Exercise objective
Return only this: the line with "Click the gray" and all the lines that follow it below, through the final one, exactly as they are.

Dataset entries
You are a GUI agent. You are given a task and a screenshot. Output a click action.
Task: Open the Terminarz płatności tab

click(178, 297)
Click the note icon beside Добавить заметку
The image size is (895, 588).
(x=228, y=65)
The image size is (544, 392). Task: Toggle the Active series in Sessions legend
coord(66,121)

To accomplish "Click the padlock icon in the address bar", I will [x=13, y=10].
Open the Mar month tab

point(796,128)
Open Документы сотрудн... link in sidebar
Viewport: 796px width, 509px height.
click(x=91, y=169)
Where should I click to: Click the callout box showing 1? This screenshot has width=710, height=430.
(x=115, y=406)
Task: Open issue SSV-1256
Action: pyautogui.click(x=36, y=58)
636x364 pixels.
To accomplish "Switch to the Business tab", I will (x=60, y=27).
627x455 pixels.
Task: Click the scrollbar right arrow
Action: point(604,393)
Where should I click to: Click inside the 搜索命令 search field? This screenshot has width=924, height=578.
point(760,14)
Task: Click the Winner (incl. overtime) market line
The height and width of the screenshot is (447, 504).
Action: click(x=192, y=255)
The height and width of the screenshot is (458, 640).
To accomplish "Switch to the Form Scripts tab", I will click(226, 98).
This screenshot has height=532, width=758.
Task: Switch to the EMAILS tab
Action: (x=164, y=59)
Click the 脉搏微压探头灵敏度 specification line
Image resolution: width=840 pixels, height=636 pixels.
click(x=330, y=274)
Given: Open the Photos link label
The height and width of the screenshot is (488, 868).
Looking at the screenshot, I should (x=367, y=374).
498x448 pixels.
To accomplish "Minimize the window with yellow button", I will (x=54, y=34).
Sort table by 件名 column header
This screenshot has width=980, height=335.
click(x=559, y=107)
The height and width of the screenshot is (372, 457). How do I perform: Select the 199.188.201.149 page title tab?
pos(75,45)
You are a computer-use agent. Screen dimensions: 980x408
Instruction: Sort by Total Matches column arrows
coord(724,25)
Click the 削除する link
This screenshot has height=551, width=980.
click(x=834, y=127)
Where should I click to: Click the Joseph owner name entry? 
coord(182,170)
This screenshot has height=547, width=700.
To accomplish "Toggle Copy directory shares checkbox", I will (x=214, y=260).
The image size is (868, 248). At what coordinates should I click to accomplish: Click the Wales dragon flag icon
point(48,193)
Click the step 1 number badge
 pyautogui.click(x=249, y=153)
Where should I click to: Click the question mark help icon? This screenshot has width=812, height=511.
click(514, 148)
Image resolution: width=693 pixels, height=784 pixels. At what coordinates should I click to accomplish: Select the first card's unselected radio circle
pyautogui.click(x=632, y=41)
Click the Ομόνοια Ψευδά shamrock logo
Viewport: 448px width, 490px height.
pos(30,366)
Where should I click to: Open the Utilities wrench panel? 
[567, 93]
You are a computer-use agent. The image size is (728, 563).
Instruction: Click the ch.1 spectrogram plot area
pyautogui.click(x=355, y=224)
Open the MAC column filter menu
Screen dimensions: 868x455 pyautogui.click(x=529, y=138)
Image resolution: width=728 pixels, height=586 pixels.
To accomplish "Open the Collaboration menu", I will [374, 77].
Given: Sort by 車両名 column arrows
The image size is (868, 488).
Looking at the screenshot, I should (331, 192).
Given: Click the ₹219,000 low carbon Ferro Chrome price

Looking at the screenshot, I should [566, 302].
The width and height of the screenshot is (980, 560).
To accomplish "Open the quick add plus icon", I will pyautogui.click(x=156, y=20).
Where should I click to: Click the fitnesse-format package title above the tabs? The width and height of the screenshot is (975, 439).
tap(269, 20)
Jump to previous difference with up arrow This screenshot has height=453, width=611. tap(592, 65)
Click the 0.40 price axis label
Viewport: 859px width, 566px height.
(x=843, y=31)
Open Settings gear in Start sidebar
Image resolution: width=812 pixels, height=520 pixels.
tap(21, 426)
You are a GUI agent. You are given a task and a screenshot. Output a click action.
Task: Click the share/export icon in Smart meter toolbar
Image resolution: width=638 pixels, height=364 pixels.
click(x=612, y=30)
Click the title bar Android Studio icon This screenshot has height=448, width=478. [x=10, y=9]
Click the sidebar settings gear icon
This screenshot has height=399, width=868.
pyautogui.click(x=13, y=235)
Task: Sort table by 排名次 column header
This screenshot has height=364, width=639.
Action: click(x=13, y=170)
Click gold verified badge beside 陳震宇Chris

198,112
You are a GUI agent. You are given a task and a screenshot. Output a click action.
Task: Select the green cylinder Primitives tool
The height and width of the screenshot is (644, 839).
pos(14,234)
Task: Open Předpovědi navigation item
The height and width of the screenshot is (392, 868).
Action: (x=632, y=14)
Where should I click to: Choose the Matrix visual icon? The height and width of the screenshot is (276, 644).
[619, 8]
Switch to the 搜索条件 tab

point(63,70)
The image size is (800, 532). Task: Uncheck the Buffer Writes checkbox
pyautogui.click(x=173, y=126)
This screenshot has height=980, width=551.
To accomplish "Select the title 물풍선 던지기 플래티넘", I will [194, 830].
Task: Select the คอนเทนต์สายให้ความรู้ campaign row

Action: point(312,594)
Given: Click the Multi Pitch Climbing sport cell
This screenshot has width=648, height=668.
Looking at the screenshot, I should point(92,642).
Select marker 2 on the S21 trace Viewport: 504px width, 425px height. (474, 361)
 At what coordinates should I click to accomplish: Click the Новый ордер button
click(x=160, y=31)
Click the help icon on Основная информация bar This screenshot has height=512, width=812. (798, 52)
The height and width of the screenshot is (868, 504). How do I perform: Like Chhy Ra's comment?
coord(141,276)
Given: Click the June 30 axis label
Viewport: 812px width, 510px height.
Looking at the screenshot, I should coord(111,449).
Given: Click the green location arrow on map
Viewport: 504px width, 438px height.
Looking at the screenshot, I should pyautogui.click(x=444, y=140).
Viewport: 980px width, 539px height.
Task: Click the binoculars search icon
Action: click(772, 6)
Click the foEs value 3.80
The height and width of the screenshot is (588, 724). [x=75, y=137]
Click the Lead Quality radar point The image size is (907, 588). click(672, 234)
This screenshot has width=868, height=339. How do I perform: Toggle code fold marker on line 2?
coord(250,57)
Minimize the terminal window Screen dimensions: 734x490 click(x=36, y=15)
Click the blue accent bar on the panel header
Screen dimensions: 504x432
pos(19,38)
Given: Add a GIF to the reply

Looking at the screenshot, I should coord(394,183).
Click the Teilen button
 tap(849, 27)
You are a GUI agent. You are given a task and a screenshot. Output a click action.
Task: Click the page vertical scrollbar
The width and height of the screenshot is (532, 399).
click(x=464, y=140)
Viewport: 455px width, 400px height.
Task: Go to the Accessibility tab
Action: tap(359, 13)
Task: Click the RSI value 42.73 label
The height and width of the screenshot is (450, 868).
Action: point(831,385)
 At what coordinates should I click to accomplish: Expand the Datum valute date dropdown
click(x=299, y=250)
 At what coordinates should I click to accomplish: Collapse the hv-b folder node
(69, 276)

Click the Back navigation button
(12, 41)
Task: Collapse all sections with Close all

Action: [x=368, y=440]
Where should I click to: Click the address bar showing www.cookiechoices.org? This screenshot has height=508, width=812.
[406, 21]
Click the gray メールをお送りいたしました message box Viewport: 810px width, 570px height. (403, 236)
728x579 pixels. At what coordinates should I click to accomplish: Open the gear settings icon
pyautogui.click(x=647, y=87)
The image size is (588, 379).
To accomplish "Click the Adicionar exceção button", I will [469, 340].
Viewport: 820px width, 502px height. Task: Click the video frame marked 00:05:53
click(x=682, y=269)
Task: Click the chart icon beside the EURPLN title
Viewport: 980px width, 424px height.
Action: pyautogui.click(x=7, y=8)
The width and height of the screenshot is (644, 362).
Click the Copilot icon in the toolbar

Exercise output
Click the gray メールをお送りいたしました message box Viewport: 810px width, 570px height. (403, 236)
728x579 pixels. At what coordinates should I click to accomplish: Open the gear settings icon
pyautogui.click(x=647, y=87)
The image size is (588, 379).
To accomplish "Click the Adicionar exceção button", I will [469, 340].
Viewport: 820px width, 502px height. Task: Click the video frame marked 00:05:53
click(x=682, y=269)
Task: Click the chart icon beside the EURPLN title
Viewport: 980px width, 424px height.
Action: pyautogui.click(x=7, y=8)
The width and height of the screenshot is (644, 362).
Click the Copilot icon in the toolbar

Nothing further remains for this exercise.